SoupDragon Mon 21-Sep-15 09:01:45

I'm going with Tigers Headteacher's Prize. I think the fact that the class is called Tigers is confusing matters. If it were, say, 1S instead, you would say 1S Headteacher's Prize.

neepsandtatties Mon 21-Sep-15 09:02:26

Only one child wins the prize each week; this week it was DS. So there are other certificates issued for the other classes - Zebras Headteachers Prize, etc.

DadDadDad Mon 21-Sep-15 11:54:48

I think everyone agrees that there should be an apostrophe in "Headteacher's", as there is only one Headteacher, so the only reason for the "s" is to create a possessive. (And to answer OP's question, possessive does not necessarily imply ownership, merely showing some sort of origination, as in when we say "John's hometown", we don't imply John owns the town).

So, is "Tigers" a possessive?

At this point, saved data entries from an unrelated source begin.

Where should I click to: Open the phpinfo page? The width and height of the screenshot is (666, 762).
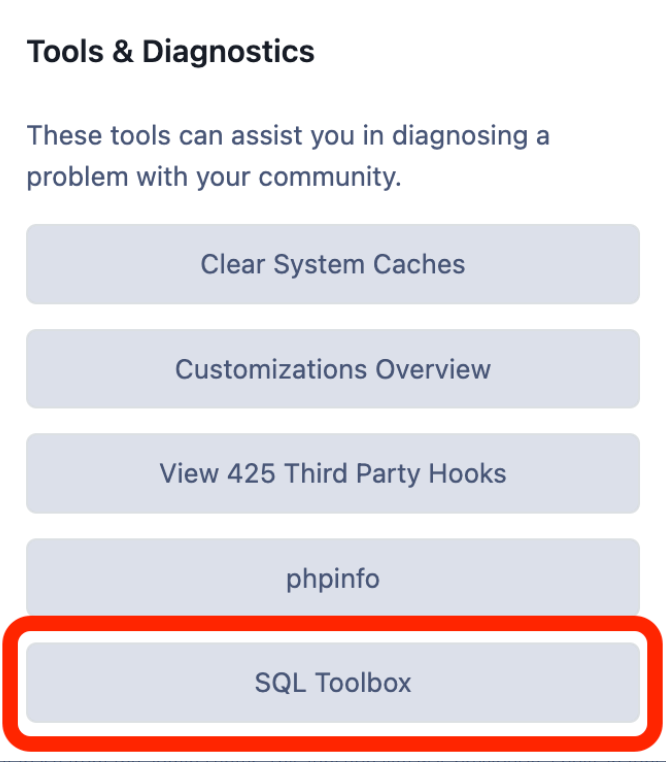[333, 578]
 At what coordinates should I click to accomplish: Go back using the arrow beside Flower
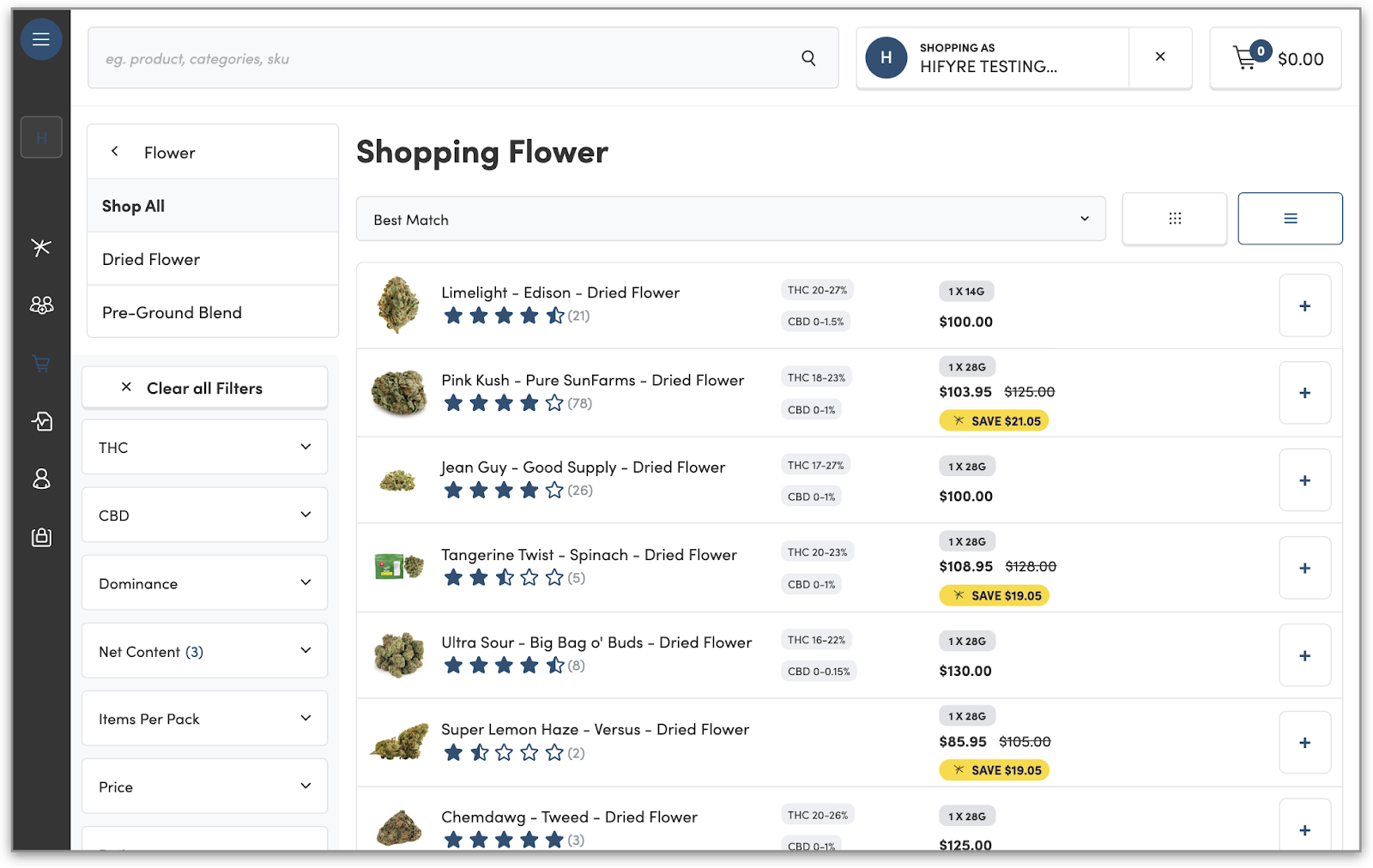pos(115,152)
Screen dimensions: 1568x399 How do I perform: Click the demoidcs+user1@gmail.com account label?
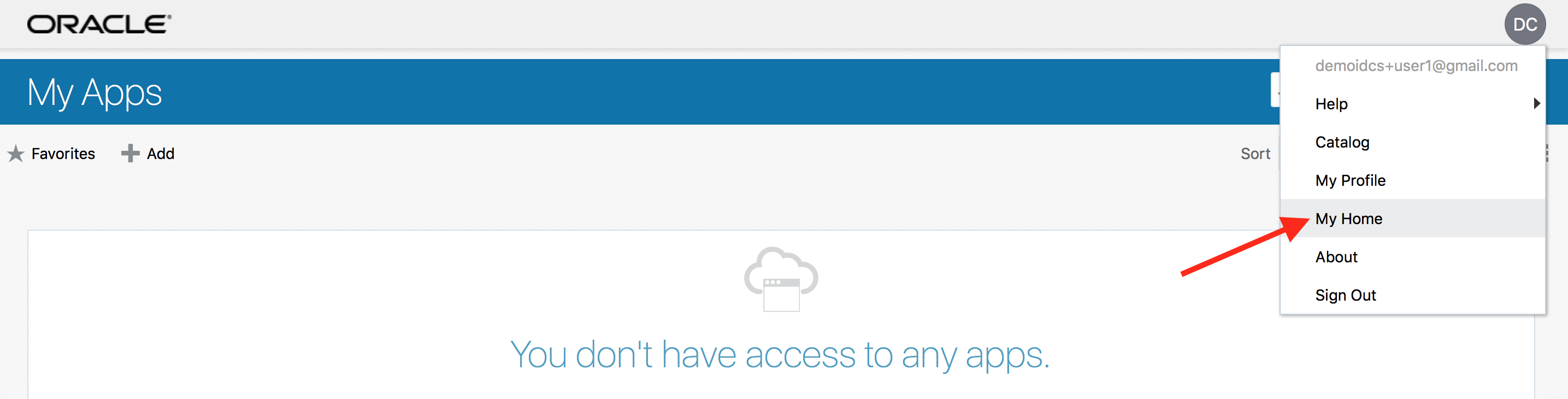pyautogui.click(x=1416, y=66)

I think it can be argued either way. I found it useful to think of a plural that doesn't involve adding an "s", say "geese":

A) I think saying "The Geese Headteacher's Prize" sounds fine - Geese is a noun modifying another noun (prize).

B) "Geese's Headteacher's Prize" is a bit of a mouthful, but I don't think it's wrong - using a possessive to show that the prize relates to the Geese.

Who wants to be in The Geese Class? smile

ThenLaterWhenItGotDark Thu 24-Sep-15 12:16:53

Both could be adjectival nouns so technically both are OK without an apostrophe.
I agree with pps though that it looks better certainly with one after headteacher. If you were to put one with tigers, it would be after.

lougle Thu 24-Sep-15 12:24:16


DadDadDad Thu 24-Sep-15 13:31:35

ThenLater - how can "Headteachers" be correct without an apostrophe? There's only one Headteacher.

I'd agree with you if said "Tigers Headteacher Prize" with no s and no apostrophes.

CocktailQueen Thu 24-Sep-15 13:33:23

You could argue either way for Tigers' or Tigers but I think it looks cleaner, and is certainly clear, as just the class name - no need for an apostrophe.

The HT, on the other hand, needs an apostrophe!

BathshebaDarkstone Thu 24-Sep-15 13:33:50

Tigers' Headteacher's Prize. <gavel>

DadDadDad Thu 24-Sep-15 13:46:11

Of course, we don't intelligent, informed discussion, we just need someone to bang a gavel! Thanks, for clearing that up Bathsheba. hmm

DadDadDad Thu 24-Sep-15 13:49:03

*don't need

AccioGin Thu 24-Sep-15 13:54:11

I'd say this is the Headteacher's Prize s/he has given to Tigers class- so Tigers Headteacher's Prize. I think an apostrophe after Tigers would either imply that a) the Headteacher is Head of the Tigers and that the Zebras have their own Head (like a Housemaster), or b) that it's a whole class prize- the Tigers' prize.

M4blues Thu 24-Sep-15 13:57:11

Headteacher's needs an apostrophe as there is only one HT and the prize is theirs to bestow.

With Tigers you could argue either way and personally, I think either way would be acceptable. I would not put an apostrophe in Tigers though as the possession/origin is the HT and not the Tigers.

ThenLaterWhenItGotDark Thu 24-Sep-15 16:07:05

blush Sorry, read it as headteacher, without the S.
Which would be OK, as it would be an adjectival noun in that case.